- **What you will do**:
Repeat the lines beginning at the one with "Given: Click the Босқұдық place label" and running to the end of the material, keeping the first and last of them, exactly as they appear.
::: Task input :::
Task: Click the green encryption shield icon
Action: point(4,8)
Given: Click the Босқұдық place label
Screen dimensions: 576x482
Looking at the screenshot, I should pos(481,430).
:::
- **Exercise output**:
Given: Click the Босқұдық place label
Screen dimensions: 576x482
Looking at the screenshot, I should pos(481,430).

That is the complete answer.